Deep Dive into Talking Yourself Out of That Purchase (5/6)

The next question in my series is closely tied to the previous one. In my last post, I asked you how many hours would it take to make that purchase?

In this post, let’s talk about how far that purchase will set you back from your goals.

Depending on your state of life, you might have different financial goals. You might be saving for early retirement, socking away money for a wedding, looking to put a down payment on a house, building an emergency fund, squirreling away money for travel, or any number of big financial goals. Personally, I’m trying to do pretty much all of the above.

Due to where I’m at in my financial life and the impact of career decisions I have made, I feel I’m playing catch up to my more established peers. As such, this question is huge to me when evaluating purchases: How much would this purchase detract from my goals?

Sometimes this question is best asked in terms of yearly costs. Sure, the $15 take out for lunch might not have a huge impact on the down payment for my house. But if I spend $15 on lunch three times a week, that’s $2,340.

Again, this isn’t about deprivation. If you can afford to treat yourself, you should do so. It’s about moderation and focusing on the purchases that will bring you the most long-term happiness.
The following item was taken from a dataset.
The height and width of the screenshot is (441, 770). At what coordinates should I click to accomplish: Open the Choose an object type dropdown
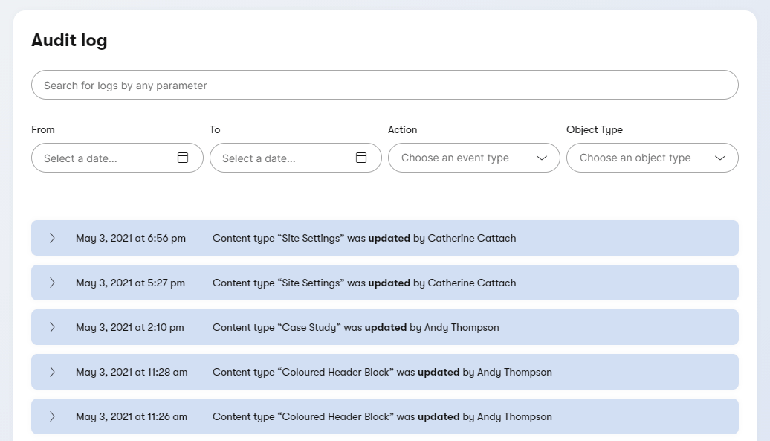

Getting takeaway food that frequently will never mean as much to me as having a safety net emergency fund in the case of loss of employment. It will never taste as good as it will feel when I am able to own my own property. It will never be worth delaying a potential early retirement.

This is related to the dreaded coffee theory: the idea that we should just cut out Starbucks, and we’d all be multi-millionaires. In no way, shape, or form is that true. And if you can afford Starbucks, I think you should treat yourself to Starbucks! Treat yourself to the things you value! When applied to small purchases, this question is more about habits that stack up than it is about deprivation.

But for big purchases, it can be harder. When thinking about how a big purchase can detract from my goals, it’s easy to justify it. “Sure, it’s $250 for a ticket to this show instead of the $50 in the cheap seats. But it’s a once-in-a-lifetime opportunity!” First of all, that’s your choice. Sometimes what you think is a once-in-a-lifetime opportunity really is worth it! And sometimes the view from the cheap seats can actually be just as good. BUT that is a choice for you to make when you ask yourself this question.

While you’re weighing your options, consider this. If you put that $200 difference into an investment account with a conservative 4% return, it would be worth $360 in 20 years.

In other words, that $200 now could mean missing out on $160 later. Just a few of those “big purchases” a year could add up and really make a difference in your long-term savings strategies.